LinocolorElite was put together by a company whose origins were deeply rooted in the British printing industry – remember Linotype machines? The German company Heidelberg bought Linocolor, marketed a raft of hi-end and low end rebadged Umax scanners with bundled Linocolor software and then jumped out of the business. Used Heidelberg machines can still be found but the better specified machines from the 1400 model up usually only run on old SCSI connections.
But I digress. The point about this is that most current flat beds have not significantly improved in mechanical design at the same rate at which resolution capacities have increased and while reproduction quality generally looks acceptable, I don’t see the giant leap. Visual appearance depends on printing methods, paper, inks and all the rest of that side of the business, but what I want in an ideal world is the near perfect scan and for this, one usually has to pay a premium.
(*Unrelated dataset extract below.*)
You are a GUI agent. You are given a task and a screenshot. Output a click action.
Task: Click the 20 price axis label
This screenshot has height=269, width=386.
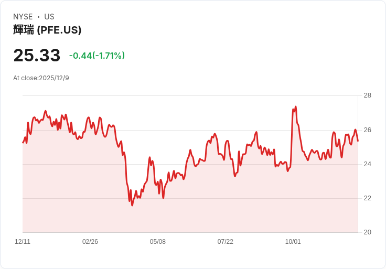(367, 232)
Just recently, I noticed a slight fall off in scanned image quality while digitalising a batch of old b+w prints. One side of the image was o.k. the other side slightly fuzzy, as if someone had sprayed the screen image with diluted milk. I cleaned the monitor. It made no difference. An inspection of the flat bed platen glass provided no clue as to the cause.
In a fit of pique, I stripped the machine again. The thought of micro bugs similar to those sometimes seen in a camera viewfinder crawling all over the three line CCD low pass filter and leaving their minute traces of dirt, was uppermost.
I could neither find nor see anything. The interior was spotless, except when I shone a high powered torch onto one of the thin collecting mirrors; a barley visible thin patch of surface blooming like a small cloud such as would be visible on a steamed up lens, was the obvious culprit.
I suppose that even if one worked these machines in a scientifically audited clean room, foreign matter and atmospheric pollution would, in time, affect component performance. In the real world home or office environment, the risk of attack over a short period of time is much higher. I still do not know what caused the blooming, but for good measure I cleaned all the mirror strips and the collecting lens with impregnated tissues supplied by Carl Zeiss. And while I had the top off the mirror box, I added more velvet strips to parts which looked vulnerable to light scatter and blacked out the inside of the fluorescent light tube housing with more Humbrol.
The mirror cleaning cured the original problem, and now there was also another hike in both contrast and apparent sharpness levels. An acquaintance in the USA with access to special measuring equipment reported a recent set of scans from 5X4 inch Fujichrome originals having only a 1.2% colour balance error; better than the 2-3% normally experienced from scans produced on high end machines and far better than the 10 -20% errors often experienced on off-the-shelf consumer products. And this from the raw un-post processed scans made using my own ICC profile for the film.